Tuesday, June 14, 2011

Defining Pain

Every time you go to the hospital or a Dr's office they ask you to quantify pain. " On a scale of 0 - 10 what level pain do you feel right now?" There is even a chart with cute little smiley /sad faces to help you decide. So if the chart is the key to it why cant they look at your face and match up the expression for themselves? Some people I am certain believe their pain always qualifies as a 9 or 10. I having had the benefit of several years of near constant pain at some level or another find it relatively simple to assign a "number" to physical pain - how is it compared to yesterday or last week - better or worse? How is it compared to the last visit to the emergency room - better or worse? Then it becomes lie the guessing game you do at the eye Doctors as they switch from lens to lens and ask "better or worse?" At first it is easy to answer bit as you go on suddenly you are not sure if it is really better or worse. That is where I find myself most days now. The wife asks how I am feeling and I try to decide if it is better or worse. And then I have another set of questions of my own - which is better or worse - 48 hours of a "5" on the pain scale or 4 hours of a "9" on the pay scale? If I had the option of choosing which would I choose? Well- since I do not have the option of choosing it is not really a valid question but it does bring up a valid idea - does 3 days at a 5 or 6 still qualify as a 5 or 6 or can you justify calling it a 7 or 8 based on the long term wear down effect of the pain? I think every 12 hours of continuous discomfort should automatically add 1 or 2 to the pain scale actually felt at a given time due to the nature of it wearing down your tolerance. So maybe my pain is not "worse" today then it was yesterday or the day before but I feel worse because it is the third day of it.

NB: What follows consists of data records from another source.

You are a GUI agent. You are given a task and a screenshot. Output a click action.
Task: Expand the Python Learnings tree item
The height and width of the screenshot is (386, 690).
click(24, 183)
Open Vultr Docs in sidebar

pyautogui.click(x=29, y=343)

Then the truly abstact and subjective begins - the pain is actually a 6 but it prevents me from doing something I enjoy making me feel worse then I already did. If I am home alone in bed with a migraine but the family is all out doing something like a picnic then I no longer feel like a 6 - it is much worse. The physical pain can be dealt with - mental pain and anguish are not so easy to deal with - the demerol does not have a pronounced effect on it whatsoever. So when you are asked "how much pain relief did you get from the demerol?" it is hard to accurately determine - I no longer wanted to drill a whole in my head with a power drill to try to resolve the headache but I still could not do most activities outside the home........If I still can not do the things I want to do is it really much relief at all?

Now more to the point of this blog - quality of life. At what point do you get to decide that your quality of life is being so adversely affected by pain or illness that it is no longer of a sufficient quality to continue? At what point is it ok to to start contemplating the call to Dr Kevorkian? Well - he is also dead now so that would be a pointless call to make but you get the idea I presume. I certainly am not in worse pain mentally or physically than somebody with stage 4 cancer... I am not yet reduced to depending on physical supports to remain alive - so some may think this is really silly. I do not presume to be "worse" or "better" than anybody else - but the point remains that I am not always certain that my life contains enough joy, pleasure, happiness, or relief from pain to bother continuing at all. Three years is a long time to not feel well. Though life still has the occasional moment of happiness or pleasure - the majority of the time I feel pain and discomfort and unable to control my own destiny or not in control of my own life. I ask myself - if tomorrow is the same as today do I want to have a tomorrow? And the answer is "no" an alarmingly high percentage of the time.